A nice side effect is that it can help avoid filter bubbles by giving more context to the stories you read.
He posted more than 2 two links in the last 1 hour
He posted more than 5 links in the last 5 days
He has posted more than 5 links in the last 30 days and among the posts he posted 30% were flagged
First, not everyone here is male. I'm a woman and a demographic outlier in other ways. If you want stuff that's "different," in theory, you are looking for people like me and your criteria would probably flag me plus your implicit assumption that everyone here is male de facto reinforces the very thing you say you want to combat: Homogeneity.
I don't post links daily anymore. I did at one time when I was homeless and trying to find 2-4 good stories to post daily was my cheap hobby because it amused me to try to make it to the leader board while I was a homeless woman and it was a hobby within my budget. I made it to the leader board under my old handle about a month after I got back into housing and then I changed handles cuz reasons.
When I do post links, I tend to post a few links within about an hour because I'm checking the news as part of my daily routine and if I see anything interesting, the odds are good that's when I will see it. And I do that in part because I am a demographic outlier and I have a pretty terrible track record of trying to predict ahead of time what will fly on HN and what won't.

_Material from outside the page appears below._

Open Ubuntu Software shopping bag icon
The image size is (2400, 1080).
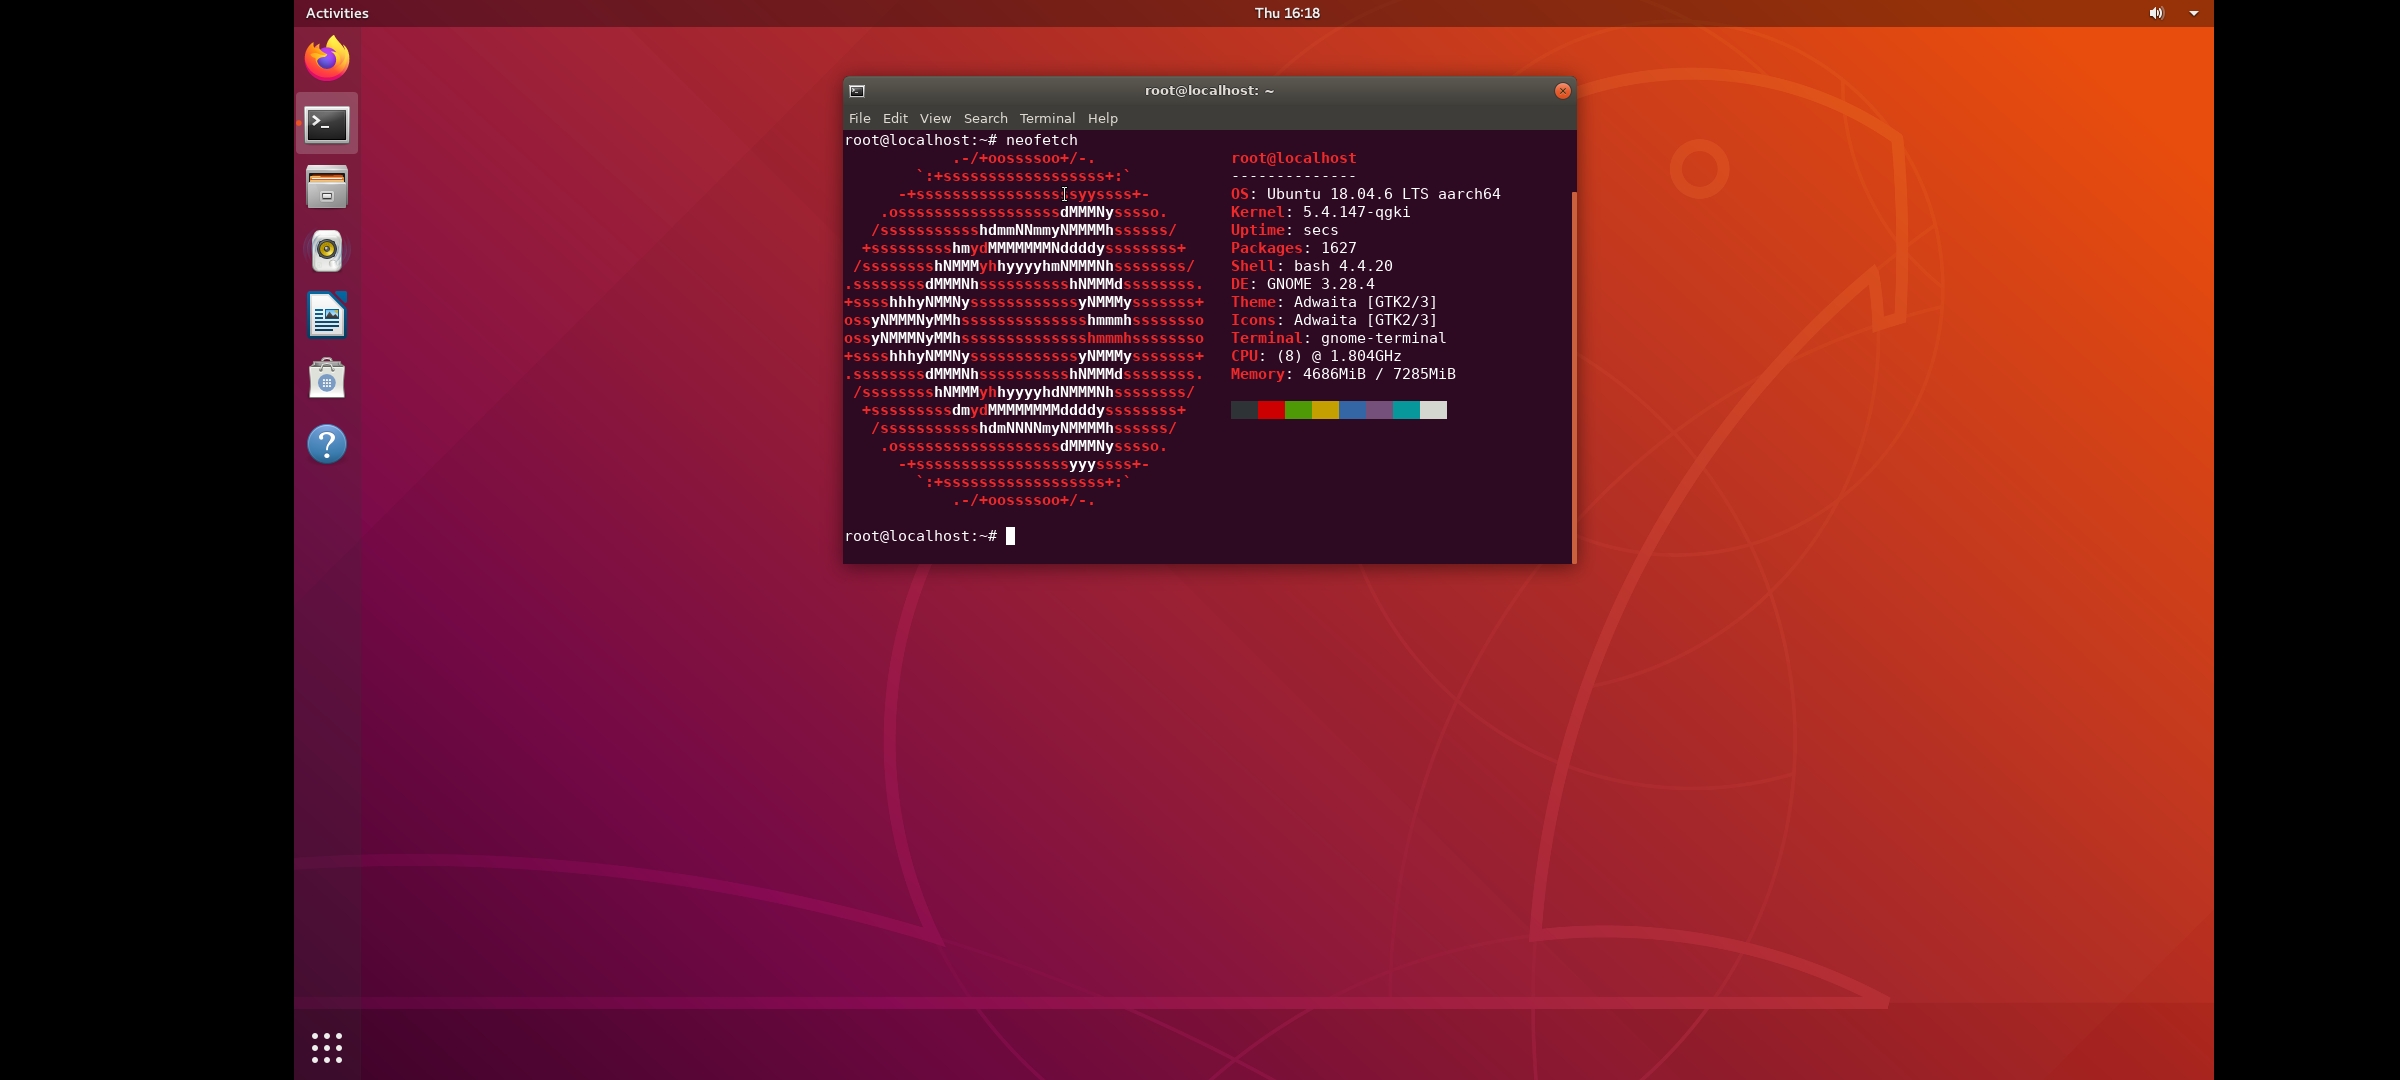pyautogui.click(x=327, y=379)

So I try to look for a certain level of quality and that's about it. I really, really suck at trying to predict what HN wants to read.

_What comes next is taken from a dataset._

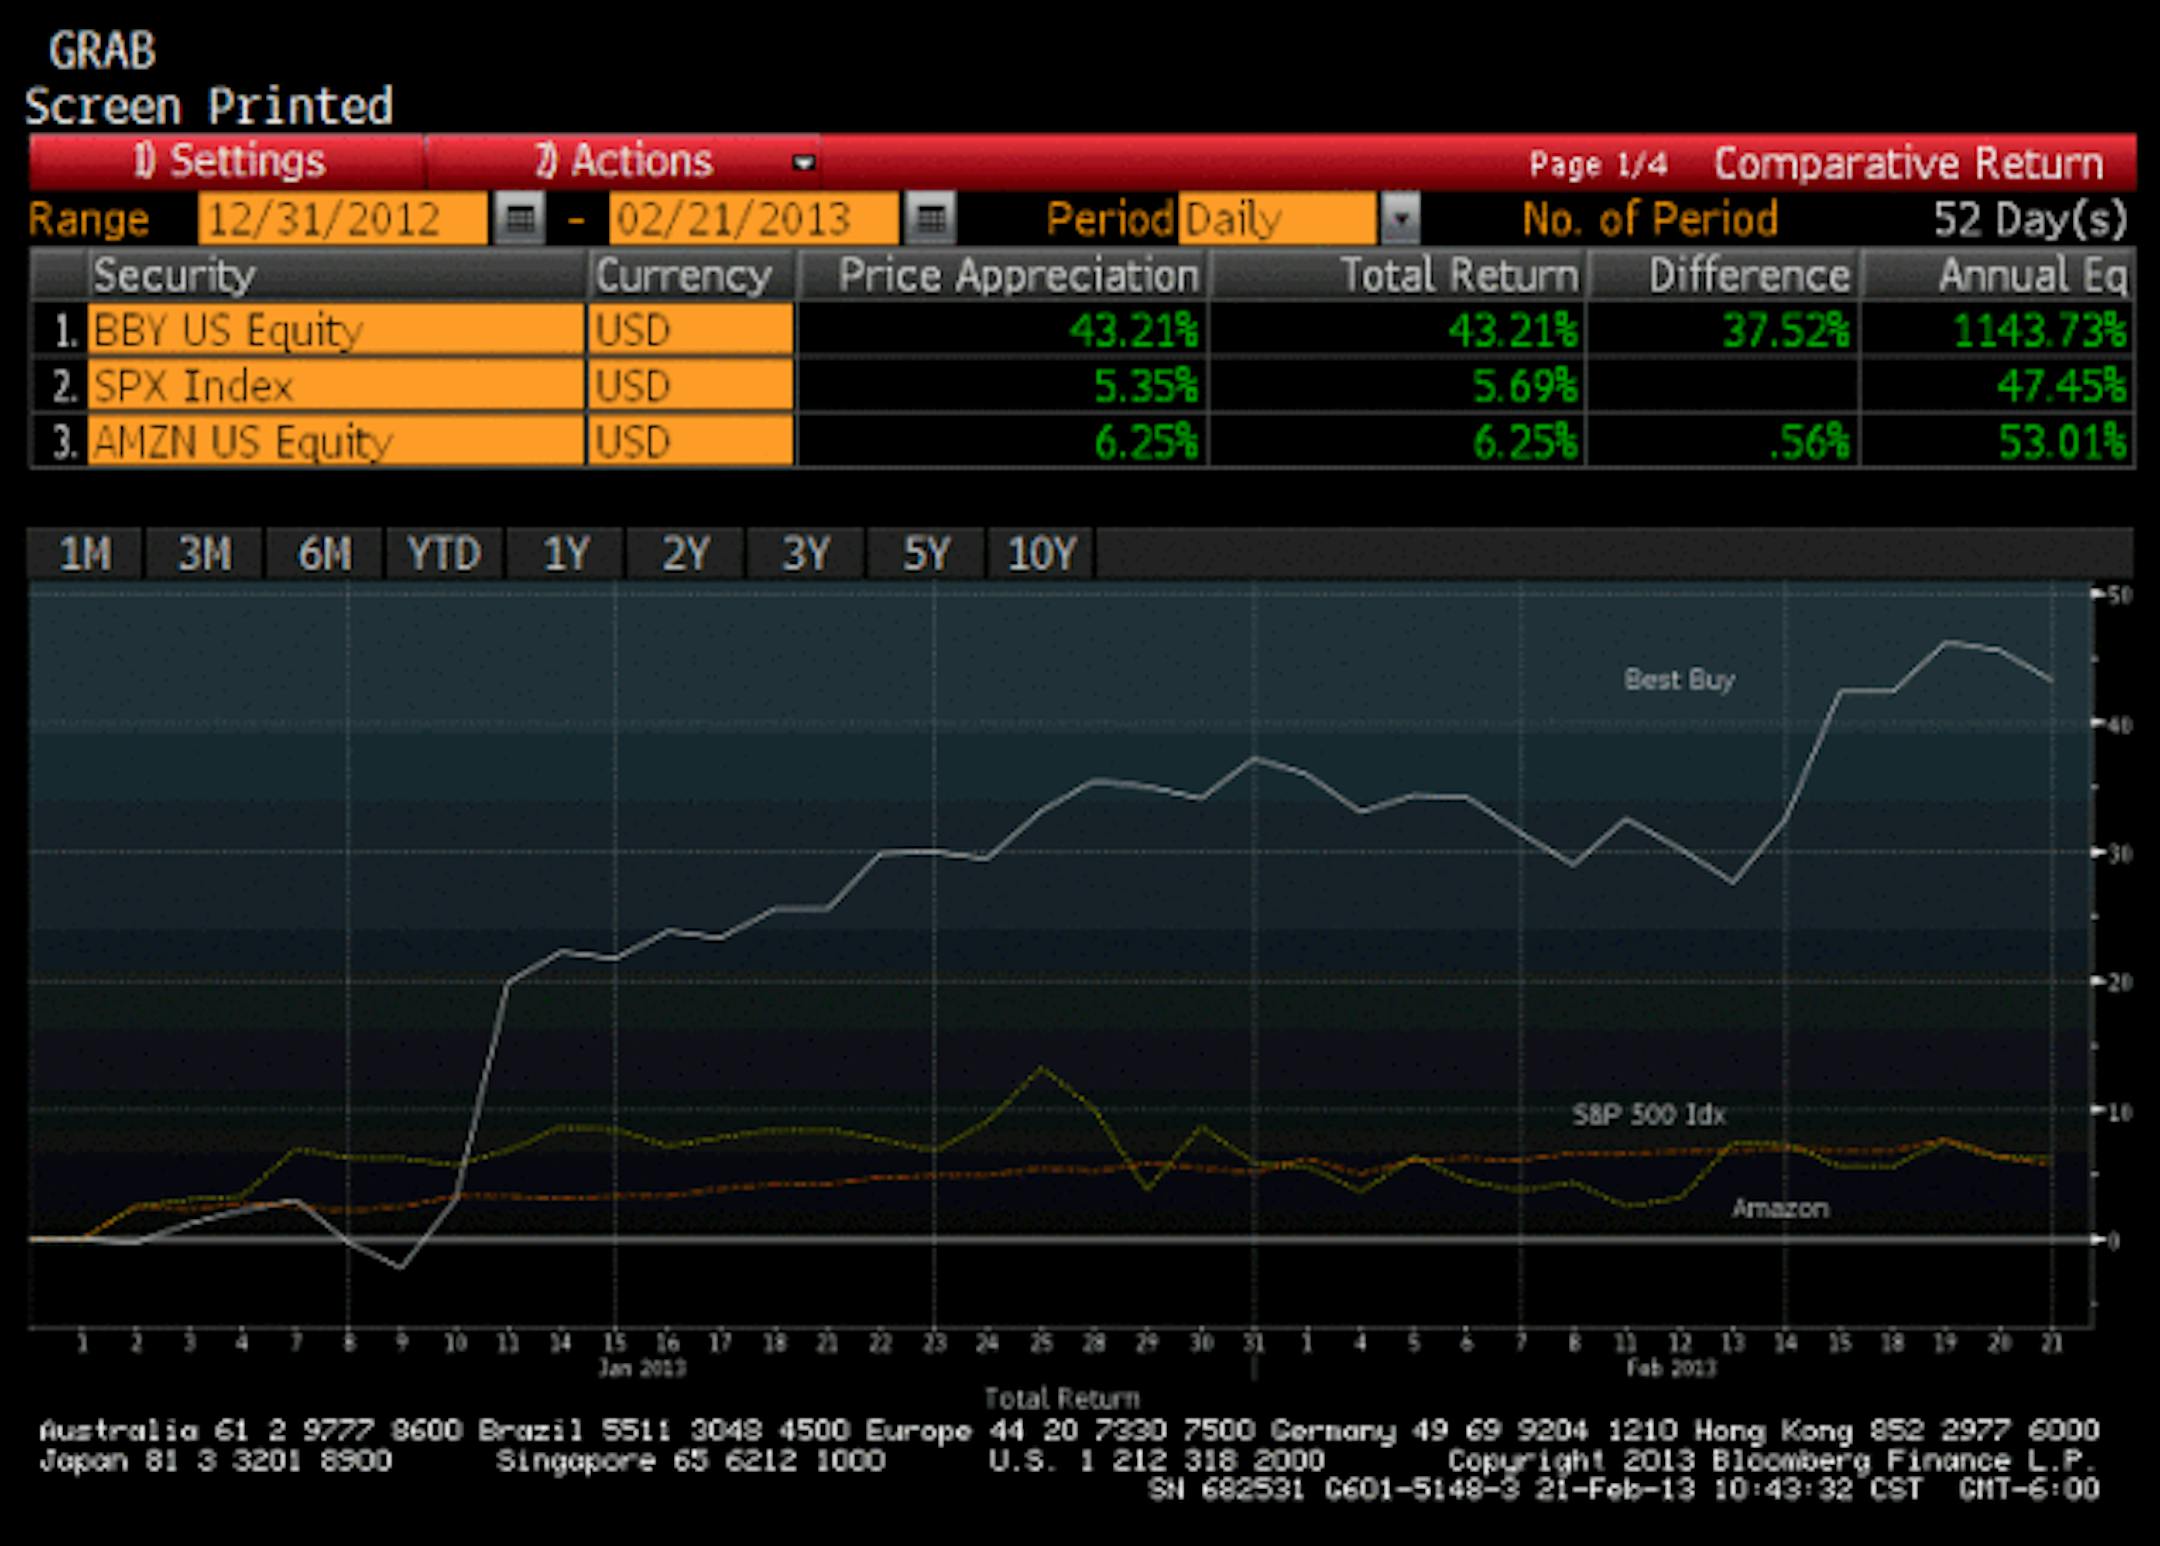Select the 5Y time range tab
Viewport: 2160px width, 1546px height.
coord(925,554)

I also post a lot of my own stuff, which ironically gets me flak at times. Some people complain that the only thing I post is my own writing, which isn't actually true. So that kind of feedback makes me feel like I "should" be posting a certain amount of stuff not by me in order to be acceptable to the community. Though, in practice, as my life gets busier, I simply fail to post as many articles to HN because I simply don't have the time to do that.

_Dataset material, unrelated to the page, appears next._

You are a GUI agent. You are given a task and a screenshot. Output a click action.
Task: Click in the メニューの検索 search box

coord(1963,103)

But some people are interested in some of the things I write and some of what I write does well and makes it to the front page. Among other things, I still write about homelessness and some people here are actually interested in my perspective on that topic. So I do continue to post my stuff here and let it sink or swim based on votes because I suck at predicting what will do well.
I'm not asking or even suggesting you change your process in some way. I'm just telling you what I see from my perspective and I'm doing that because I'm an indie writer who takes Patreon and tips to support my work. Most of my sites have no ads on them and I handle things the way I do so I can give a fresh perspective on topics.
I post my own blog writing because other people almost never post my stuff. That's extremely rare and my stuff would never see the light of day if I didn't post it myself.
So to my ear it sounds kind of like you are looking for people like me and your formula for flagging stuff probably already has me flagged. Which you may be perfectly happy with. You may know who I am and you may be reading this going "Good! You are one of the people I'm tired of hearing from!"
You do with that feedback whatever the heck you want. I don't need a reply or an explanation or a justification. I don't care.
Have a good evening.
(and my previous comment intentionally committed the same mistake)
Either give objective change requests or try to explain your point. ("your" as in an arbitrary reader, not you jgwil2)
While we are typing English, many places still do not mind using a default gender in their native tongue, and a non-native speaker can end up writing like that when writing in English. Heck, even English (the language) natives haven't fully settled in using "they" or which of the other variations the grand-uncle to this post mentioned.
I have no clue about the original poster's nationality, but I consider it rude to presume people are using this kind of language maliciously, especially on the Internet where you can't know what is acceptable in someone's culture.
Alternatives are "they", awkward constructs like "he or she", or explicitly naming the subject every time it is mentioned "the user".